Are You Ready To Trade Larger Positions?

By Jamison Raymundo


When you've learned all the necessary skills to trade forex, the next step is to consider increasing the amount of risk you take per trade. Of course this comes with a larger degree of uncertainty and possible losses on your account, and this could in turn impact your way of thinking and emotions. As a result, you might end up being more nervous and indecisive when you need to make a trade decision.

On the other hand though, taking on more risk by trading bigger positions has more upside potential. If you risked 2% on a trade that you normally risk 0.5% on, you could have the chance to score four times as much as the profits you would've made. If you are already making consistent profits and comfortable with the risk that forex trading entails, then you should consider trading larger positions already in order to maximize your winning potential. Here are some factors you should look at.

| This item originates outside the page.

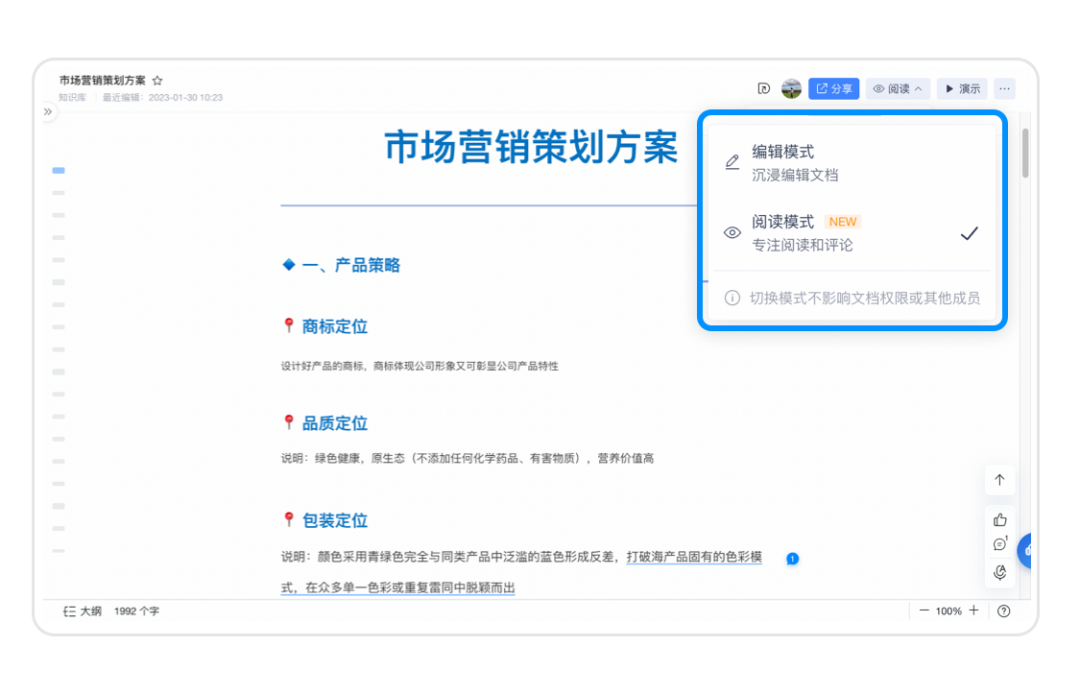1080x694 pixels.
Task: Open the numbered comment marker bubble
Action: coord(792,559)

The first tip is to look at your profit and loss statement. If you are able to see consistent profits and good expectancy figures then it's about time for you to consider increasing your position size and pressing your advantage. On the other hand, if your account is in the red and you don't exactly have the best expectancy numbers, you might be worsening the damage on your account if your risk more. If that's the case, stick to your usual position size per trade and move on to larger positions if you are already raking in consistent profits.

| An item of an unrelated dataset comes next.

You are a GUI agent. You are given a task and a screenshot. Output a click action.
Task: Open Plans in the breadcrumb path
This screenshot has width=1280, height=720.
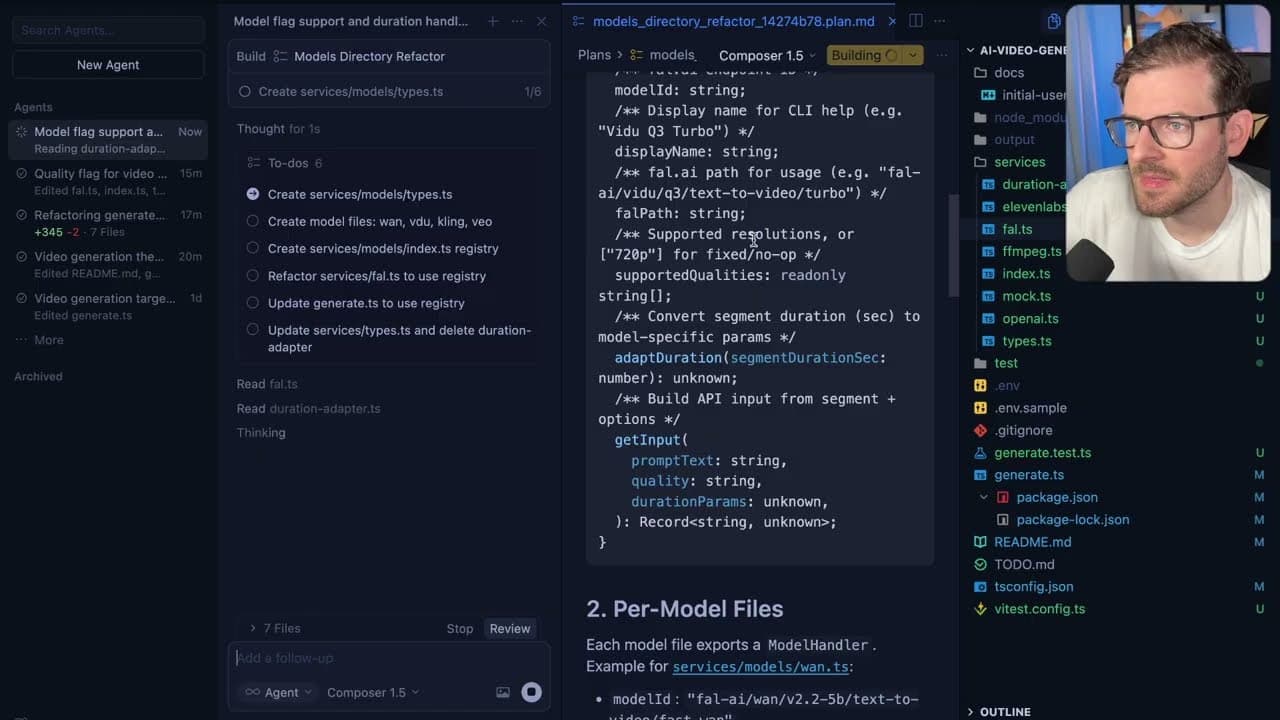[x=594, y=55]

Next is planning a gradual increase. Jumping from a normal risk of 0.5% to a 5% risk per trade can be overwhelming since you'd actually be risking ten times as much as you used to. Looking at this in nominal terms could be even more shocking so consider upping your risk in increments of 1% or 0.5% so that it's not too sudden.

Last is focusing on the percentage risk than the monetary amount. To keep things constant, you should determine your risk as a percentage of your trading amount rather than determining a fixed monetary amount to risk. This way, even if you increase your base or trading capital, you will remain comfortable with the level of risk even if you're actually risking ten times more than the usual nominal amount.